Bei aller Sympathie für große Träume: Sollte die Wiener Kammeroper ihren neuen Kurs fortsetzen, wären bauliche Adaptionen ratsam. An der Außenfront ließe sich dies einfach verwirklichen: Das Theater am Wiener Fleischmarkt, das neuerdings lieber große Reißer als Kammeropern spielt, könnte die ersten sechs Lettern seines Namens, also vom K bis zum R, abmontieren. Innenseitig müsste man allerdings radikaler zu Werke gehen: Da gälte es, die historischen Theaterwände einzureißen, die angrenzenden Liegenschaften aufzukaufen, die Bühne und den Orchestergraben zu vergrößern, kurzum: jene Voraussetzungen zu schaffen, um der großen Oper wirklich lebenswürdigen Raum zu sichern.

Stattdessen präsentiert sich die Souterrain-Bühne seit längerem immer wieder als Bastelkeller für Kuriositäten. Bisheriger Tiefpunkt: ein "Don Carlos" im Vorjahr in strichdünner Orchesterfassung mit bewegungsarmen Sängern. Wiewohl das unwesentlich sinnvoller wirkte als ein Fußballmatch in der Telefonzelle, ist dem Haus, das vom Theater an der Wien bespielt wird, der Appetit auf Grand opéra nicht vergangen: Seit Dienstag läuft hier Charles Gounods "Faust" in der Pariser Fassung von 1869.

Immerhin: Die Orchester-Bearbeitung von Leonard Eröd beschäftigt (neben Solo-Bläsern) ein Dutzend Streicher und setzt damit einen Hauch von Klangfülle frei. Der Effekt ist dennoch paradox: Gerade wenn Dirigent Giancarlo Rizzi tänzerischen Drive entwickelt, wenn das Wiener Kammerorchester blitzsauber intoniert und die Sänger Feuer fangen, verdeutlicht sich, wie viel Sinnlichkeit diese Musik besäße, würde man sie nach Gounods Willen spielen.

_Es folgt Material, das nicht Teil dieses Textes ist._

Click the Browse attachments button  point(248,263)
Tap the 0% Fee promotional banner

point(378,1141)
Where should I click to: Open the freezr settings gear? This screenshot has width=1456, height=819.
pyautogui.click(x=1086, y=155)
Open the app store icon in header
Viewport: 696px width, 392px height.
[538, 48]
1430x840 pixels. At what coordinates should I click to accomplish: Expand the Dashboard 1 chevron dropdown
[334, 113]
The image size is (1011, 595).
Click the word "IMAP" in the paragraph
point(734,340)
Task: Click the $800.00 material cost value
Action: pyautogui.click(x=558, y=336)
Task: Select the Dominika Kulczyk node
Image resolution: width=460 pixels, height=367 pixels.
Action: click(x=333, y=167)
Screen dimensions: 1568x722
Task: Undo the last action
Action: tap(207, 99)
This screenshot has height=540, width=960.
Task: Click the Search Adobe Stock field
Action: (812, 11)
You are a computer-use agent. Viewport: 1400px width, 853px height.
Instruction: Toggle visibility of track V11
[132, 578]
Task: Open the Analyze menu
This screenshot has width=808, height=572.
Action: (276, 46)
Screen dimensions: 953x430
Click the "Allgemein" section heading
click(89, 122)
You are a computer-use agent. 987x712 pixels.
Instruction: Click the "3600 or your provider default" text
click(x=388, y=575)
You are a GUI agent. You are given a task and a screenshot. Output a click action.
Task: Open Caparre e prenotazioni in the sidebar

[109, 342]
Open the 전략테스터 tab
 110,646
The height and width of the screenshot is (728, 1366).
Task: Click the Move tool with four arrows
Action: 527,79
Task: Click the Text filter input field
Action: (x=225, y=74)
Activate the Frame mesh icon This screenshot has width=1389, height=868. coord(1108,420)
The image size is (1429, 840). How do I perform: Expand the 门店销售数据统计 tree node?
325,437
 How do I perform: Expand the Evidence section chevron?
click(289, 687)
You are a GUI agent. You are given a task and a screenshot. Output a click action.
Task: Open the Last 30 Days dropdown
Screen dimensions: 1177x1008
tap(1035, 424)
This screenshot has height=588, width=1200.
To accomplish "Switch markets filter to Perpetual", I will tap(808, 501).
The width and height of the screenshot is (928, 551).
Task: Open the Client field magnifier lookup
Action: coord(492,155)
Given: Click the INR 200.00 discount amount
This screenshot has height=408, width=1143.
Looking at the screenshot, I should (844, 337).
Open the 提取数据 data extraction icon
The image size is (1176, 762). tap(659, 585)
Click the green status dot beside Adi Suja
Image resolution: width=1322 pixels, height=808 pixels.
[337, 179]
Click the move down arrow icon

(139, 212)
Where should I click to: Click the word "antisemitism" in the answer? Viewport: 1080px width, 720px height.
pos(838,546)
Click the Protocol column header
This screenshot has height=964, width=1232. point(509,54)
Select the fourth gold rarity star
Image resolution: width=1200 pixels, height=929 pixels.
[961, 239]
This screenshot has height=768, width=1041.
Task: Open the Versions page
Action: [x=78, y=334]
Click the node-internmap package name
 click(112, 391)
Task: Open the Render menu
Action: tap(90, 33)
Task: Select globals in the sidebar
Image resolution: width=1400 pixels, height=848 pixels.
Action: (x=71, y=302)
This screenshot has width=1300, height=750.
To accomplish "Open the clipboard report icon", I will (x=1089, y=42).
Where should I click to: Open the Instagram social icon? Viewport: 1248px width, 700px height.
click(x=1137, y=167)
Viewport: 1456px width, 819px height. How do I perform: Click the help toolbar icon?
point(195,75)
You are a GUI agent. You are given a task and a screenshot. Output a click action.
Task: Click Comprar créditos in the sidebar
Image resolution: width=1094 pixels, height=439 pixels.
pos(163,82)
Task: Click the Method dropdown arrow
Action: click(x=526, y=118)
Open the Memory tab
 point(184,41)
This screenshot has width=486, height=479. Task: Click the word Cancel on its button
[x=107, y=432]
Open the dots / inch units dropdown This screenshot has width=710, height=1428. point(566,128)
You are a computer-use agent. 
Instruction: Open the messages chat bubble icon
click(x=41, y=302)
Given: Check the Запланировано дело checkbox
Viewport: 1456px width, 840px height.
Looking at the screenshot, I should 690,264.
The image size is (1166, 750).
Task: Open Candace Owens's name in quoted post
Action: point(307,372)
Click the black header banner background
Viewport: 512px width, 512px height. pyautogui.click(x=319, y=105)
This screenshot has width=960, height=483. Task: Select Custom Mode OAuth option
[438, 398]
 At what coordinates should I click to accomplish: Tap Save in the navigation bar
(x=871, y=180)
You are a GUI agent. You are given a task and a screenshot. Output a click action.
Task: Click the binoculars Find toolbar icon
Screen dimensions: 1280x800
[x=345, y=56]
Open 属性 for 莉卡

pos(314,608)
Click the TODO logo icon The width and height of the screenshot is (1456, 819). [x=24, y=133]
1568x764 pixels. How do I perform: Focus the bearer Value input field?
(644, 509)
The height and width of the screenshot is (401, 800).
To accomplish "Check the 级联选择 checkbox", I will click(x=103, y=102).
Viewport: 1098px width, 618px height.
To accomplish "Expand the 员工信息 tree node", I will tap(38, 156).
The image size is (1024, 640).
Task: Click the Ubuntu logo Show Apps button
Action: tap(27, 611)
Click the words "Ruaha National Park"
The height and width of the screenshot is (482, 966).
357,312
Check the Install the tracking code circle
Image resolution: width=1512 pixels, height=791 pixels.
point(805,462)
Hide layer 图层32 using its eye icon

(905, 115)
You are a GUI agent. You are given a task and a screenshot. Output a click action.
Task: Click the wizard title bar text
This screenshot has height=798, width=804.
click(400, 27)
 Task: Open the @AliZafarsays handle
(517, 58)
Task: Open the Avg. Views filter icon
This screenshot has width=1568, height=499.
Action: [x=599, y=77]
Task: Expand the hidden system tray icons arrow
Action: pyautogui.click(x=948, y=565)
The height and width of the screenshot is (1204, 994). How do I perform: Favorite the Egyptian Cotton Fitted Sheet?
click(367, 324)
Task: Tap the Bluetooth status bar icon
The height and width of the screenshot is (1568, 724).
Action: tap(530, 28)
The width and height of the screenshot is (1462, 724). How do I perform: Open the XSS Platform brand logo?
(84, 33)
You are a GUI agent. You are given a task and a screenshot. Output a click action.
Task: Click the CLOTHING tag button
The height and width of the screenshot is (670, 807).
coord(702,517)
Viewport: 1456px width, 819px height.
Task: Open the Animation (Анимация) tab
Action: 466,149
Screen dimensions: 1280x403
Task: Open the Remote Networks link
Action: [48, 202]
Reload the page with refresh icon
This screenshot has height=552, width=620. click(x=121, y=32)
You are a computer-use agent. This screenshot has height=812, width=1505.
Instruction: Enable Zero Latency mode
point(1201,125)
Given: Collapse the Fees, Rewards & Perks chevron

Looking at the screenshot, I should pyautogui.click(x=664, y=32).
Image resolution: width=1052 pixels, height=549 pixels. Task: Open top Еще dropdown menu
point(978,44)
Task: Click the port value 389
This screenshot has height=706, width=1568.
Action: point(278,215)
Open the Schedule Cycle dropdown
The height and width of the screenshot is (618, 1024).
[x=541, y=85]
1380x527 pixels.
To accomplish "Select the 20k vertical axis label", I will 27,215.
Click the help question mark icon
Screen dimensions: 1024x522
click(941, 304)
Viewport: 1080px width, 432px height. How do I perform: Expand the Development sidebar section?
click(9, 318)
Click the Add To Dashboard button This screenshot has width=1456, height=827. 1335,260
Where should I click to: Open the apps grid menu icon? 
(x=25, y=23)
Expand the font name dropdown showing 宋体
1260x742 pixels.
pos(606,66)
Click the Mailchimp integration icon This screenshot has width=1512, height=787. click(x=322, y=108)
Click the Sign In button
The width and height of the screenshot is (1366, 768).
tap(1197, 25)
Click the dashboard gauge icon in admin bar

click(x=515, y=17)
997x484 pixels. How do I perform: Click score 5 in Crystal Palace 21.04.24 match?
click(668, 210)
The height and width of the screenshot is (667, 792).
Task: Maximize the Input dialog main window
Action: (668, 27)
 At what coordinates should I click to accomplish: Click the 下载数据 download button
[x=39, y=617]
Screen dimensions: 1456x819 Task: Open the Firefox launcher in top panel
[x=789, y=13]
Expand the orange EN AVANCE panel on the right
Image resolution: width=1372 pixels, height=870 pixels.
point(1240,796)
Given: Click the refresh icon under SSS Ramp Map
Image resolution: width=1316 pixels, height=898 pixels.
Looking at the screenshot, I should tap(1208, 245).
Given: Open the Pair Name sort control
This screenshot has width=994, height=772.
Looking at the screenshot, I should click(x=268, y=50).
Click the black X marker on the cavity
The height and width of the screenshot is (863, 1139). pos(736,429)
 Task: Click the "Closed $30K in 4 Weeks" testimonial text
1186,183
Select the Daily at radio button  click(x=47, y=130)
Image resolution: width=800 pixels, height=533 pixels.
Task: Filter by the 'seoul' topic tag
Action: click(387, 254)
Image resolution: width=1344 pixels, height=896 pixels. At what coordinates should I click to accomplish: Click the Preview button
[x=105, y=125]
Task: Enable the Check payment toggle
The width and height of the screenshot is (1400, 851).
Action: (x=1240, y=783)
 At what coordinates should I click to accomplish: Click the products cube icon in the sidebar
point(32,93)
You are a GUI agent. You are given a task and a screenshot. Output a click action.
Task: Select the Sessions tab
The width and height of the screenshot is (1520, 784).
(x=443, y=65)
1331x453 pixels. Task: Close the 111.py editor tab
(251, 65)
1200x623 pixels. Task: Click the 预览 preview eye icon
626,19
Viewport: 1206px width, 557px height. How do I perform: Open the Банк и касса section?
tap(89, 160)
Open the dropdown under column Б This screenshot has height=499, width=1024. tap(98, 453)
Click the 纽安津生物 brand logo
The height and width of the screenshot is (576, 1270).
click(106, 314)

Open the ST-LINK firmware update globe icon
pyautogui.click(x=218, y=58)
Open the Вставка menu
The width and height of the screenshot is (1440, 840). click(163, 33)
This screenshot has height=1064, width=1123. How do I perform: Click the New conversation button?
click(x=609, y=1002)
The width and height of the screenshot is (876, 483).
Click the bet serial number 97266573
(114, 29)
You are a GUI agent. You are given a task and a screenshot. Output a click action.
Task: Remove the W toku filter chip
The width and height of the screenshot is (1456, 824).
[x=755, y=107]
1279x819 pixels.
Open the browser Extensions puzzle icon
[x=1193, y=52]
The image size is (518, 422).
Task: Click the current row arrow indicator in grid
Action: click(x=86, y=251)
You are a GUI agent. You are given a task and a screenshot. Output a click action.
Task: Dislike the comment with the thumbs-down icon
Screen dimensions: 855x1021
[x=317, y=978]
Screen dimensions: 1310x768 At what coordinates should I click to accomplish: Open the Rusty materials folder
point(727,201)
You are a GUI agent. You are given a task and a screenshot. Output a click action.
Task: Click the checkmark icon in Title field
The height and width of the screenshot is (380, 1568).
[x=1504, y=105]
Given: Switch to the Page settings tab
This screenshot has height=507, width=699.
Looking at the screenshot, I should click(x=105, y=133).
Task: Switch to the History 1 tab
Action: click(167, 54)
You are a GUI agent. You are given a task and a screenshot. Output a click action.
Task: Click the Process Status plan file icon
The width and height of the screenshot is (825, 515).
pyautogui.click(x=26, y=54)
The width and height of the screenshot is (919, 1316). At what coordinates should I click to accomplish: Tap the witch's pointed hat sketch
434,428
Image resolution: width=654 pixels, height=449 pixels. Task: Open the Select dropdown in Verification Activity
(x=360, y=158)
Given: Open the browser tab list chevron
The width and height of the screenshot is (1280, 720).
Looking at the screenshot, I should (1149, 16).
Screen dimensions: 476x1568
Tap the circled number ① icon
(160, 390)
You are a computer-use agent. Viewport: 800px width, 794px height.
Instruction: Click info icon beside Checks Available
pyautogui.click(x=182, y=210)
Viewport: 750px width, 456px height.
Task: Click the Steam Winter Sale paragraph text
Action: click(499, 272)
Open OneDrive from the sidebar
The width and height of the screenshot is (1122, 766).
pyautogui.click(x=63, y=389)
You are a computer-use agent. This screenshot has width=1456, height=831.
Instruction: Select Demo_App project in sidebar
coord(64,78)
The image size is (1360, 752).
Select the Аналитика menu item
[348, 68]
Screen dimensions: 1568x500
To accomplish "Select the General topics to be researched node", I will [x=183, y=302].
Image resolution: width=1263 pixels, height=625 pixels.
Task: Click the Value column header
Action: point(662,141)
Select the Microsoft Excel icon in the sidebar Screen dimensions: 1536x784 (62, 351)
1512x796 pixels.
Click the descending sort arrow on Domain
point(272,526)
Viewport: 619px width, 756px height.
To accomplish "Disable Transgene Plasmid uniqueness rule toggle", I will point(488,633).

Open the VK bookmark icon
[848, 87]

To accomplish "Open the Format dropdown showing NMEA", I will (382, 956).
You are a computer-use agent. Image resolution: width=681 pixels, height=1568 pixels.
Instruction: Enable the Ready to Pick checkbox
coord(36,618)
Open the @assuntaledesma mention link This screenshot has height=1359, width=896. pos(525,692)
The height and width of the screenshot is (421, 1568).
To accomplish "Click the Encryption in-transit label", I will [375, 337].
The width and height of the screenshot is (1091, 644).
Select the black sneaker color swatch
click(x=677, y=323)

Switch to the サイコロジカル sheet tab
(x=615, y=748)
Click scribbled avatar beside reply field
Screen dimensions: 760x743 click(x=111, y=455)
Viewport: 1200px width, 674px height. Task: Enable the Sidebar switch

Puppenmacher Nikolaus Habjan bewirtschaftet die Bühne, auch er hat Abstriche vorgenommen: Nur der Mephisto erhält ein körpergroßes Double, die übrigen Puppen, schmächtig anzusehen, werden von Sängern herumgetragen dabei und mehr oder minder bewegt. Die Kleinfiguren haben in diesem Multitasking öfters das Nachsehen, verkommen dann zum Accessoire. Es stellen sich aber auch Höhepunkte ein, in denen Habjans Geschöpfe wie Seelenspiegel wirken: Während sich Faust und Gretchen noch ansingen, knutschen die Alter Egos längst. Und wie sich die gefallene Geliebte dann in der Gefängniszelle fühlt, veranschaulicht eine schaurige Puppenkreuzigung im Hintergrund. Auch Slapstick stellt sich in den drei Opernstunden ein, reißt dem Publikum den Beifall aus den Händen: Ein Trüppchen Minidämonen veranstaltet einen Höllentanz zur Ballettmusik.

Großes Gretchen

Durchwachsen dagegen die Leistungen der Sängerschaft. Quentin Desgeorges (Faust) besitzt ein kerniges Timbre, aber nicht immer die volle Kontrolle darüber; Dumitru Madarasan (Mephistopheles) überzeugt eher im druckvollen Moment, Kristjan Johannesson (Valentin) im süffigen. Dagegen erfreut Ghazal Kazemi (Siebel) ohne Wenn und Aber mit klaren Vokallinien, und Jenna Siladie begeistert als spitzentonsicheres Gretchen restlos: eine Empfehlung, auch für einen echten Gounod-Abend.